Work instruction:
Reproduce every record below word for word and include no pictures.
[Start of section]
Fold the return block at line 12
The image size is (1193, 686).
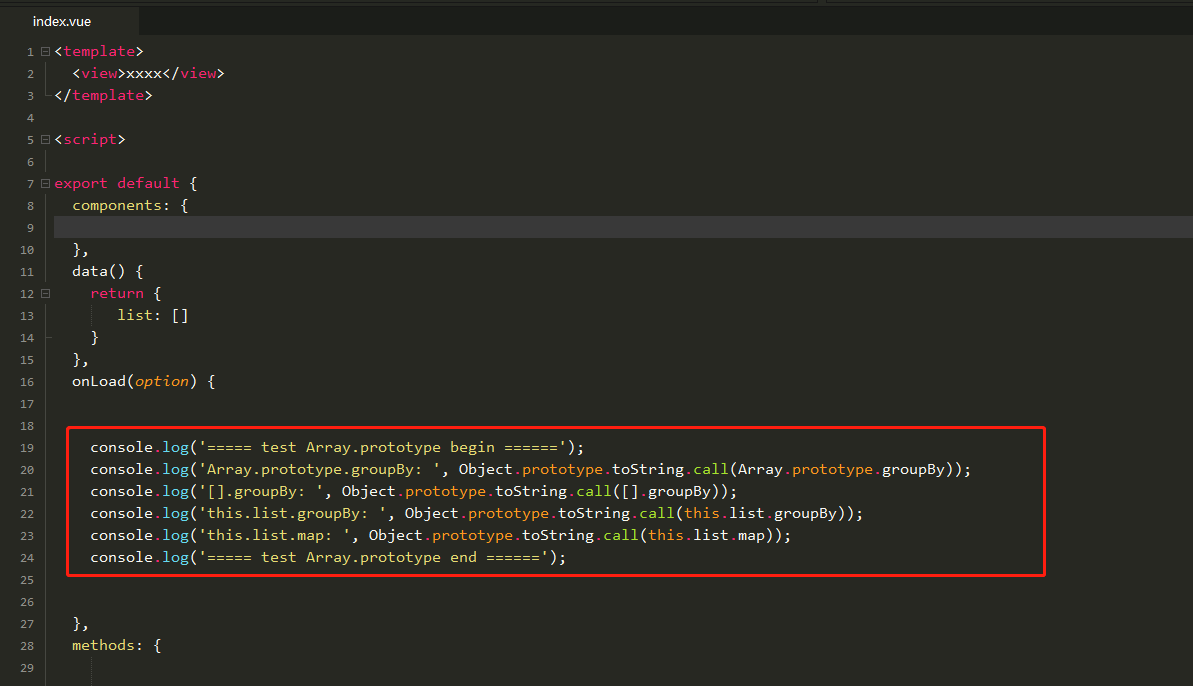46,293
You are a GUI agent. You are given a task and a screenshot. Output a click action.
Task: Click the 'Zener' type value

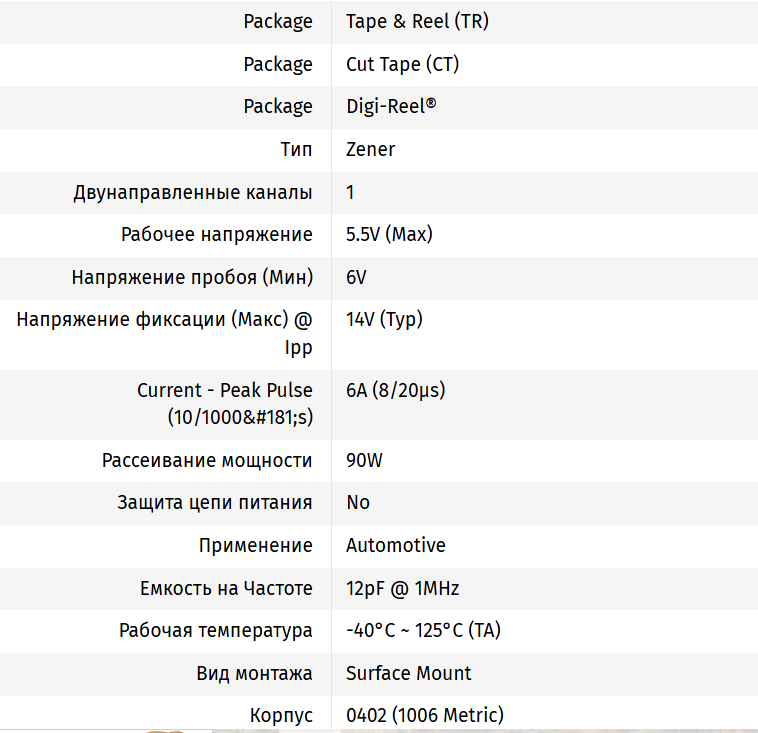tap(370, 149)
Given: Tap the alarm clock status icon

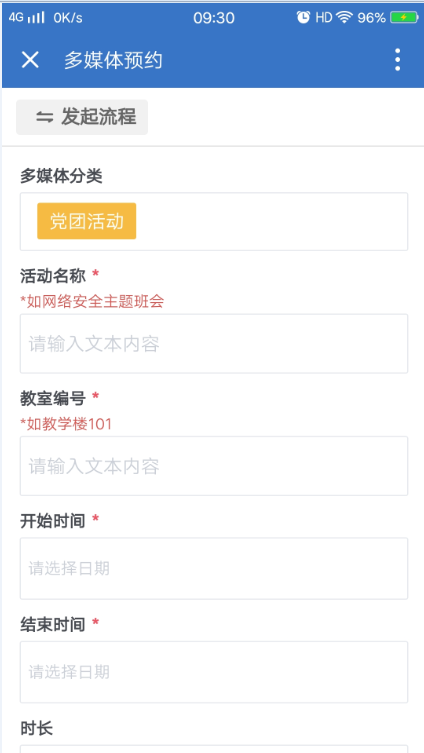Looking at the screenshot, I should 303,18.
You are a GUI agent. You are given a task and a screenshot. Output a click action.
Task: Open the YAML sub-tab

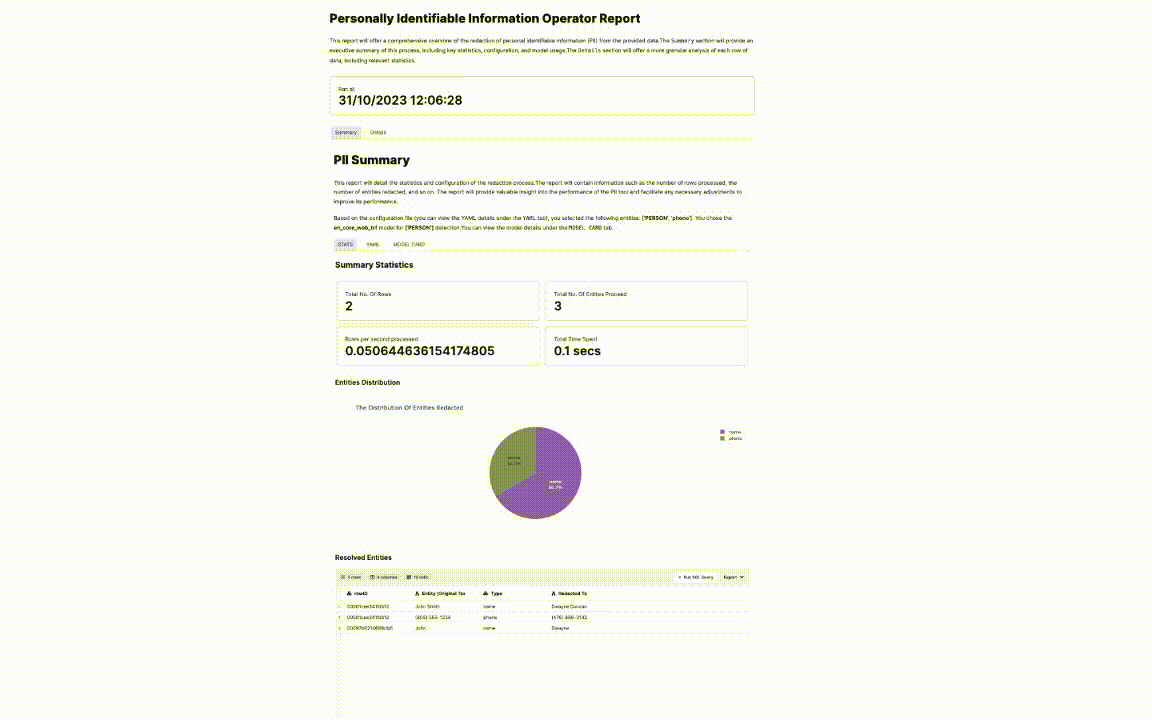[x=372, y=244]
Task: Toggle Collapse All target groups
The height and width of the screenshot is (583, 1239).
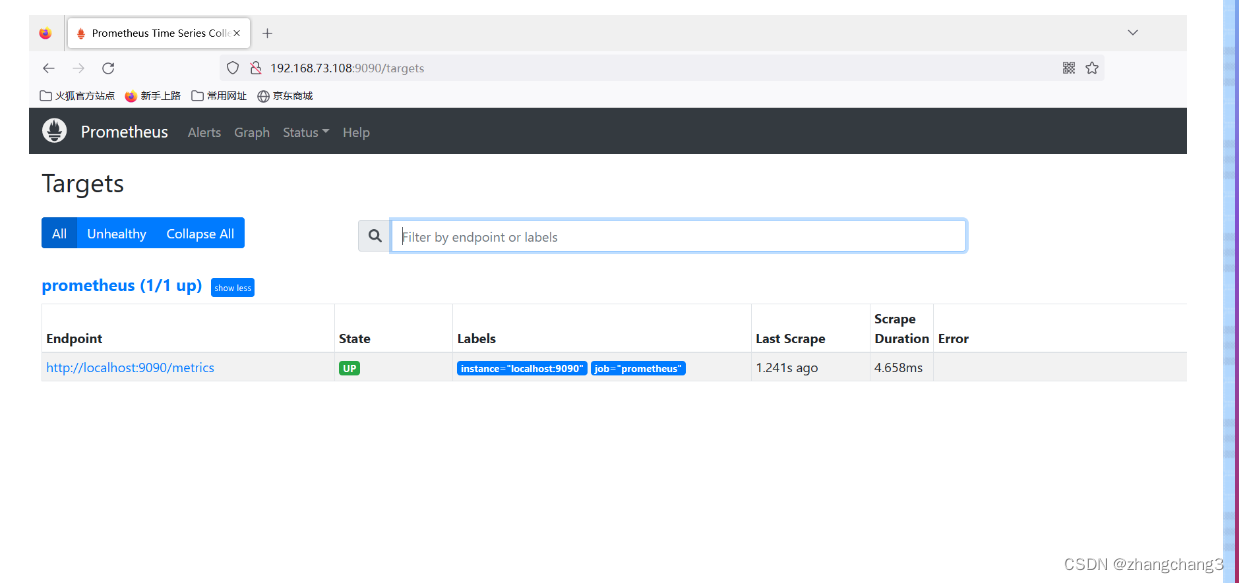Action: 200,233
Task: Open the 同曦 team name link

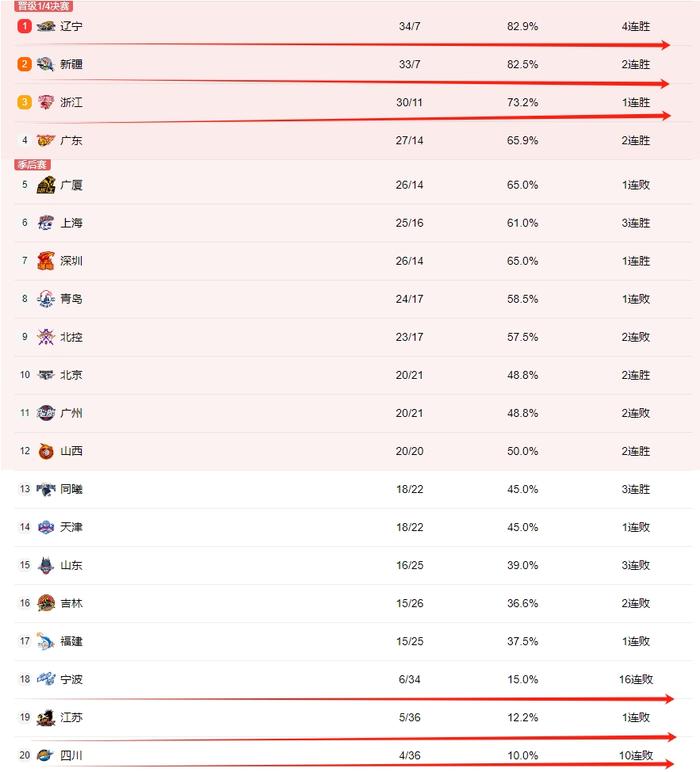Action: click(71, 489)
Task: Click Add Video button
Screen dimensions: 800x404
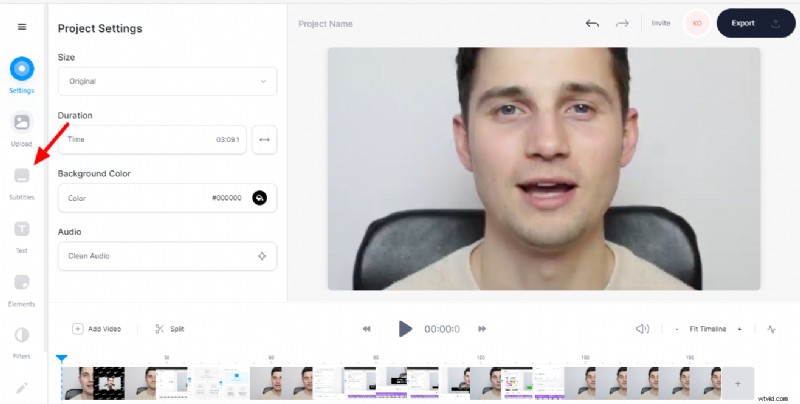Action: click(97, 328)
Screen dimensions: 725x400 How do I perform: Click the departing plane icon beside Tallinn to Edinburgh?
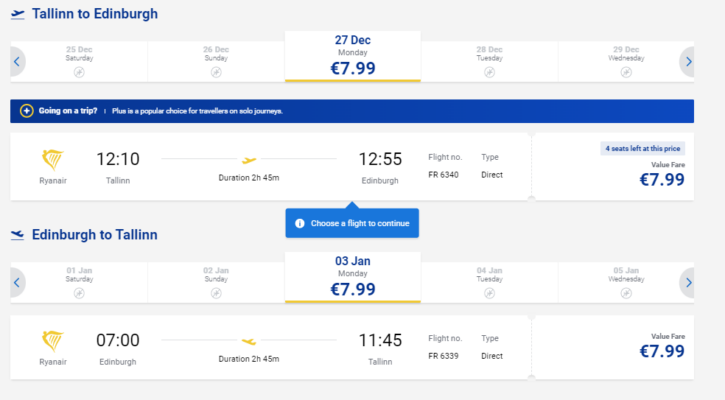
[End of section]
Exercise output:
Fold the return block at line 12
The image size is (1193, 686).
46,293
You are a GUI agent. You are given a task and a screenshot. Output a click action.
Task: Click the 'Zener' type value

tap(370, 149)
Given: Tap the alarm clock status icon

Looking at the screenshot, I should 303,18.
You are a GUI agent. You are given a task and a screenshot. Output a click action.
Task: Open the YAML sub-tab

[x=372, y=244]
Task: Toggle Collapse All target groups
The height and width of the screenshot is (583, 1239).
Action: 200,233
Task: Open the 同曦 team name link

Action: click(71, 489)
Task: Click Add Video button
Screen dimensions: 800x404
Action: click(97, 328)
Screen dimensions: 725x400 How do I perform: Click the departing plane icon beside Tallinn to Edinburgh?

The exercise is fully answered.